■ **TASK REQUIREMENTS**:
A line containing "Click strategy ID" appears in the material below. Return exactly every line from the first through that one, and only those.

........

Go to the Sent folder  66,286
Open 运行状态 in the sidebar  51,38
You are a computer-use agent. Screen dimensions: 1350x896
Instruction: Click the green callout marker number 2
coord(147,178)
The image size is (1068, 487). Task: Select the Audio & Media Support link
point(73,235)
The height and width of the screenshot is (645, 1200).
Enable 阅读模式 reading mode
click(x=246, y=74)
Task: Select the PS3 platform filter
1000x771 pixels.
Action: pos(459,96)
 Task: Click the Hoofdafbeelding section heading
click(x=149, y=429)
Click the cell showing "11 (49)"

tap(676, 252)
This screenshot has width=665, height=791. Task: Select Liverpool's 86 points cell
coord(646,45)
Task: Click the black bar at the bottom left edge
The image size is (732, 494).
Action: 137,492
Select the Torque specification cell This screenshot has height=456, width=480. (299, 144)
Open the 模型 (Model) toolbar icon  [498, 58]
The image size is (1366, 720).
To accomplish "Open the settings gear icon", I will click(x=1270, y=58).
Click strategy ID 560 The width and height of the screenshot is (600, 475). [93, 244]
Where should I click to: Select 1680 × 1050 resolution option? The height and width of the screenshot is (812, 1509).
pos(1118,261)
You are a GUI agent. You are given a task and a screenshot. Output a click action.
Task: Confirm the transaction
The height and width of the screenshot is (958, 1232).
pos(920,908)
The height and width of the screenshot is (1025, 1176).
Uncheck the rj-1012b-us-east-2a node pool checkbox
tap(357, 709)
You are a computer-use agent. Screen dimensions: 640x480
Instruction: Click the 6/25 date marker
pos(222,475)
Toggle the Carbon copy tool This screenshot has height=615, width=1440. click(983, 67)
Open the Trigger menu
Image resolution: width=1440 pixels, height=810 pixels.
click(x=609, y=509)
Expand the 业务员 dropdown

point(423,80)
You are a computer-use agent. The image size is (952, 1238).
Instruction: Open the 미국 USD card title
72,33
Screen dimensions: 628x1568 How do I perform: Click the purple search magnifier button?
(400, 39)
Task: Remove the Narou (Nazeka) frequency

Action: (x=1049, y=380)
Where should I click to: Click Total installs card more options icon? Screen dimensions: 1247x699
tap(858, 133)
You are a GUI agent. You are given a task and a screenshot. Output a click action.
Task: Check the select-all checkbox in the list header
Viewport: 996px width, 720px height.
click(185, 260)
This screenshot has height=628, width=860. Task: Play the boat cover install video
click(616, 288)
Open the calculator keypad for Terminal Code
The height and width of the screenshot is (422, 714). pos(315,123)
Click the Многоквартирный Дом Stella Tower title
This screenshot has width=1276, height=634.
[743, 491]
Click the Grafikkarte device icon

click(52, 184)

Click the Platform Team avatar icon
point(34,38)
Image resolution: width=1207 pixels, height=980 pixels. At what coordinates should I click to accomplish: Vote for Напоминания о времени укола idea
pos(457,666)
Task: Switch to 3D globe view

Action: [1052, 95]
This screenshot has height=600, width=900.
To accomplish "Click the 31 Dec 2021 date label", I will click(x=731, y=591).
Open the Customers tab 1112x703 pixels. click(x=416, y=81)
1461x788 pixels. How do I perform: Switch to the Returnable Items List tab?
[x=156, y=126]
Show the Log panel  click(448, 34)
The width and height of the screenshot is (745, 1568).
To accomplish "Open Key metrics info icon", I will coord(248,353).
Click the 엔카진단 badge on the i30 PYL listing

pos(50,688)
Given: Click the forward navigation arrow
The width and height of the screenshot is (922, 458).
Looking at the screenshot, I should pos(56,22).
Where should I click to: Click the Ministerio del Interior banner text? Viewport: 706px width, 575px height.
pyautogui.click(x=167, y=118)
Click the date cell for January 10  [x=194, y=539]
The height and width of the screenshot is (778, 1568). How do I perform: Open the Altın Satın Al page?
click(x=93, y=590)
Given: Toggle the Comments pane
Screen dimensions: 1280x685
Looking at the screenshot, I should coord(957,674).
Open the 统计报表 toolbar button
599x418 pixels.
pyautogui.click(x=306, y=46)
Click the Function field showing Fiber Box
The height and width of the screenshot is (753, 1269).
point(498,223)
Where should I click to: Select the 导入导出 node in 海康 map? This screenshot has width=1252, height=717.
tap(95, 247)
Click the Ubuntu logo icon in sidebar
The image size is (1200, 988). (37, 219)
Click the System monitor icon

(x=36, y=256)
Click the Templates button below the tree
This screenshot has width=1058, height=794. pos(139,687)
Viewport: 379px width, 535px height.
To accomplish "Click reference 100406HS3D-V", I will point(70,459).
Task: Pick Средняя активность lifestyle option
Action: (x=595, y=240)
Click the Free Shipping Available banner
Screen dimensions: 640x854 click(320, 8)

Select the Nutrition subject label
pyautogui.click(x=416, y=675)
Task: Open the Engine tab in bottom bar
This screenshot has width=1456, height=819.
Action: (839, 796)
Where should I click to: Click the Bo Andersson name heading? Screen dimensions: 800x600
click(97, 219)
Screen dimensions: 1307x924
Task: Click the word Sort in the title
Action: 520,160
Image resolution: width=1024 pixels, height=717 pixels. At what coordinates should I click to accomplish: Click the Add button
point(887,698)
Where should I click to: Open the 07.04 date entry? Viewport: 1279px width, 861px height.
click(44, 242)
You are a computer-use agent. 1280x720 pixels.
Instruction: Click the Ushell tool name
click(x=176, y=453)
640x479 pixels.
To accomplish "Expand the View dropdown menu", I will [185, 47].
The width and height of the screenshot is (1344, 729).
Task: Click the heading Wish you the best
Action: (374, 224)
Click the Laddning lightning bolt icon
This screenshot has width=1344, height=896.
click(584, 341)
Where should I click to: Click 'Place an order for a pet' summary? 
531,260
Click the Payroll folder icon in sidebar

........

■ **REPLY TO THE EXERCISE**:
Go to the Sent folder  66,286
Open 运行状态 in the sidebar  51,38
You are a computer-use agent. Screen dimensions: 1350x896
Instruction: Click the green callout marker number 2
coord(147,178)
The image size is (1068, 487). Task: Select the Audio & Media Support link
point(73,235)
The height and width of the screenshot is (645, 1200).
Enable 阅读模式 reading mode
click(x=246, y=74)
Task: Select the PS3 platform filter
1000x771 pixels.
Action: pos(459,96)
 Task: Click the Hoofdafbeelding section heading
click(x=149, y=429)
Click the cell showing "11 (49)"

tap(676, 252)
This screenshot has width=665, height=791. Task: Select Liverpool's 86 points cell
coord(646,45)
Task: Click the black bar at the bottom left edge
The image size is (732, 494).
Action: 137,492
Select the Torque specification cell This screenshot has height=456, width=480. (299, 144)
Open the 模型 (Model) toolbar icon  [498, 58]
The image size is (1366, 720).
To accomplish "Open the settings gear icon", I will click(x=1270, y=58).
Click strategy ID 560 The width and height of the screenshot is (600, 475). [93, 244]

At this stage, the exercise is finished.